Some species’ mitochondria include an external NADH2 to support the ETC and accelerate oxygen uptake (Nicholls and Ferguson 2003). No evidence of an external NDH2 in either the artemia or shrimp mitochondria was observed in this study since no changes were detected in the oxygen consumption of both species with NADH as a respiratory substrate. We suggest that no alternative dehydrogenases as NDH2 exist in crustaceans, as those observed in the branched mitochondrial chains of the fungus Neurospora crassa (Duarte et al. 2003) and in the yeast, Saccharomyces cerevisiae (Marres et al. 1991).

Previous studies have reported the existence of a NDH2 and mitGPDH in organisms such as the yeast, D. hansenii. These enzymes are only expressed in the stationary phase of cell growth to maintain the ETC activity, thus decreasing the proton gradient in the intermembrane space since these enzymes do not pump protons through the MIM. This allows uncoupled of ATP synthesis and decreased ROS production (Cabrera-Orefice et al. 2014).

AOX existence was suggested by the decreased oxygen uptake in artemia mitochondria after octyl-gallate (OG) addition, since it specifically inhibits the enzyme (Hoefnagel et al. 1995). These results regarding oxygen consumption and AOX immunodetection indicate that artemia nauplii express an AOX as part of a branched respiratory chain that maintains the electrons flow and the cellular redox potential. The enzyme was also confirmed to be active at the same time as COX, but it remains to be studied whether this mitochondrial uncoupling mechanism is expressed at any specific life-cycle stage or specific environmental conditions as anoxia, hypoxia or reoxygenation.

To date, AOXs are known to participate in maintaining intracellular oxygen pressure when ADP is low or when intracellular oxygen levels rise due to the oxygen saturation in the classical respiratory chain, decreasing the risk of free radicals production and cell damage by oxidative stress (Korshunov et al. 1997; Tschischka et al. 2000).

In artemia, high amounts of energy are required after the cysts hatch, and the organisms face increased oxygen concentrations. At this early stage, embryos must maintain their recently-activated cellular functions, to grow, swim and molt (Abatzopoulos et al. 2002); thus, mitGPDH and both oxidases, COX and AOX, are active. These enzymes may maintain ATP levels and control the oxygen molecule concentration to avoid excessive ROS production as suggested in other invertebrate species (Abele et al. 2007).

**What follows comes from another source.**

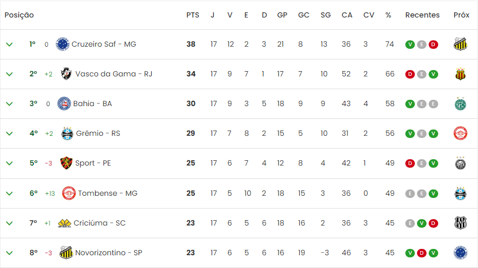The image size is (478, 268).
Task: Expand the Bahia row details chevron
Action: coord(10,104)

Although previous reports of mitochondrial alternative enzymes have confirmed that AOX exists in marine mollusks and other invertebrates (McDonald et al. 2009), to our knowledge, these results confirm for the first time, that alternative enzymes exist in crustaceans mitochondria. A mitGPDH and AOX in artemia nauplii mitochondria, both as part of a branched respiratory chain, may represent an adaptive trait used by artemia nauplii to survive the high oxygen concentrations that these organisms face after cysts eclosion. Future studies will provide additional information about these proteins specific function and the adaptive mechanisms these species have developed along their life cycle.

Since no alternative enzymes were found in shrimp mitochondria as it occurs in artemia, further efforts will be needed to determine the existence of other mitochondrial uncoupling mechanisms. To date, no evidence exists of a permeability transition response in artemia and shrimp (Menze et al. 2005; Rodriguez-Armenta, in preparation); however, recently two uncoupling proteins (UCP4 and UCP5) have been confirmed in L. vannamei mitochondria (Mendez-Romero, in preparation), suggesting these proteins are the only confirmed uncoupling mechanism in shrimp mitochondria.